Landikotal, Khyber Agency: Rukhsana Sultan is a teacher at the lone girls school in Landikotal in Khyber Agency, a tribal district along the Pakistan-Afghanistan border.

For a woman from the troubled border region, Sultan’s choice of profession and the subjects she teaches fall squarely in the male domain – more so when one considers she works in the Federally Administered Tribal Area (FATA) where women rarely venture out of home, much less to work.

Sultan is an instructor in physical education. When she is not busy training girls in physical education, she teaches in the class and also doubles up as sports-instructor, playing indoor and outdoor games with students.

She says physical exercise and sports builds up confidence among girls, encouraging them to excel in the male-dominated tribal society that stress purdah for women, with few opportunities for them to make a mark in fields outside the confines of homes.

“I chose a profession dominated by men because I feel nothing is impossible for women to achieve,” said Sultan. “For example, women can play sports. My students not only play cricket and football but also take part in outdoor games like long jump, high jump and other indoor games.”

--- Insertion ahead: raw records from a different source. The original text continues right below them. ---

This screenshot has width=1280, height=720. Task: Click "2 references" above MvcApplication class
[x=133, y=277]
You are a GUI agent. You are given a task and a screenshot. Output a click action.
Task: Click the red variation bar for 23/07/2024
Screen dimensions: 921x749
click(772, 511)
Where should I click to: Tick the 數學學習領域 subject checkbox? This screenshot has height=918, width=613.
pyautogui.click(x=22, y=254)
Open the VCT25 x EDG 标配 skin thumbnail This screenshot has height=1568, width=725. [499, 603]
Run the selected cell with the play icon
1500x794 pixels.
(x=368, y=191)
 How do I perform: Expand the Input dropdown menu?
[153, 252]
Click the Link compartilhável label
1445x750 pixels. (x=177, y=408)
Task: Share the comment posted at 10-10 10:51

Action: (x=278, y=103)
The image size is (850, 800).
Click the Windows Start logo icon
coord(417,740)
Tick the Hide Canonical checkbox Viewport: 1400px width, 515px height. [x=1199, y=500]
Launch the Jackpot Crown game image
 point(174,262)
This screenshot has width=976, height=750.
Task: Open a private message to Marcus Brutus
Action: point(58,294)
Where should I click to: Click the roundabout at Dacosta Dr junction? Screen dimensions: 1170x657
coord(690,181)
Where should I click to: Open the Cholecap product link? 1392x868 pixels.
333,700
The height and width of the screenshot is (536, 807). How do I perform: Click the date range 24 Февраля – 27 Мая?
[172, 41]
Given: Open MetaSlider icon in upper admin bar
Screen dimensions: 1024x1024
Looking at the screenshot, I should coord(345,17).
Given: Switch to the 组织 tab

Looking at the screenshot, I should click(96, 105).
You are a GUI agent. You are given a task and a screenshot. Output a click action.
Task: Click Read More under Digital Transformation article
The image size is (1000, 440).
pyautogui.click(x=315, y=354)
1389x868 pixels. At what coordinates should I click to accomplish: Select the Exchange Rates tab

Women professionals like Sultan are hard to come by in the tribal society where a conservative cultural milieu discourages them from working, even when parents only want women to teach their girls in schools. Over the last 15 years, conflict in the region where schools have been bombed by militants and safety has become a major concern, women from outside the tribal region do not venture there for jobs, worsening the crisis of availability of women professionals.

“An important aspect of the girls’ educational institutions in the tribal areas is the non-availability of qualified and trained teachers locally,” says the research paper “Socio-Economic and Political Status of Women in FATA -The Process of Development and Phenomenon of Militancy” by Naila Aman Khan, a researcher at FATA Research Center. “Girls’ schools in FATA could not be efficiently and meaningfully run without the availability of the qualified female teachers. Traditionally, there have been a very few women teachers available in FATA as most of the female imparting education in the girls’ schools of FATA have been going to and from on regular basis from the adjoining district of KPK [Khyber Pakhtunkwa provice]. However, due to adverse security situation many of these female teachers have stopped going to FATA. Some of them were even killed by the militants,” says the report.

In the absence of local professionals, it is women from local minorities based in the tribal areas who have risen to the occasion because they are not ethnic tribal Pashtuns. Even though locally integrated, religious minorities in the tribal areas have maintained their progressive outlook on women education and employment even when they follow purdah and stay sensitive to local sensibilities. One such woman teacher is Yasmeen Ara, 35, belonging to the local Christian community.

Born in Landikotal subdivision in Khyber Agency, Ara attended a local girls school before going for a bachelor’s degree and a Primary Teaching Course from the virtual Allama Iqbal Open University because there are no higher education institutions for women locally. In 2007, Ara was appointed a primary teacher at the Government Girls Primary School in Ashkhel in Landikotal.

“We have never felt as a minority group in the strict Pashtun society because we have received kindness and respect from the local population,” Ara told Truth Tracker. “It is for this reason that around 60 Christian women have adopted teaching as a profession to increase the ratio of girl education and empower women.”

Haidar Ali Afridi, Assistant Agency Education Officer, says there are 55 girls-schools including a Girls Higher Secondary School and four Government Middle Schools in Landikotal. More than 20,000 girls study in these schools.

Afridi said they needed at least three teachers at each school but due to unavailability of qualified female teachers, they had hired women from the Christian community to teach in schools.

“Most of the minority female teachers are dedicated to their jobs and dutiful,” said Afridi. “Still several positions for female teachers are vacant in primary and higher secondary schools. The cultural taboo of not allowing girls to take up jobs is dying and hopefully in the coming few years, we will not face shortage of female teachers.”

Kainat Andreas, another teacher from the Christian community, said she did not take up teaching by choice but to support her parents. She said teaching was honourable, but she wanted to be a nurse.

“I wanted to be in the medical field but my parents asked me to adopt teaching as a profession,” said Andreas. “Teaching was the last option for me but there are no other job opportunities in FATA for women. I am now happy with my job and motivated that other minority and Muslim girls are taking up teaching to support their families.”

Kiran Edwin, who recently completed intermediate schooling, is teaching at a private girls -school in Landikotal. She said her parents and brothers were jobless so she was forced to take up a job. She said due to shortage of female teachers locally, several of her cousins were employed in different state-run and private schools.

Arshad Masih, Chairman Christian Community in Landikotal, said he had given his children Muslim names and they speak Pashtu, the language of the local population. However, despite integration and the services the minority people rendered, they were still second-class citizens in Pakistan. He said after a long struggle for basic and constitutional rights, the state of Pakistan had issued “B category” domicile certificates to minority members.

“Christians, even though they are considered a minority in Pakistan, have served the people and the state of Pakistan by working in different institution of Pakistan,” said Arshad. “It is time our services are recognized.”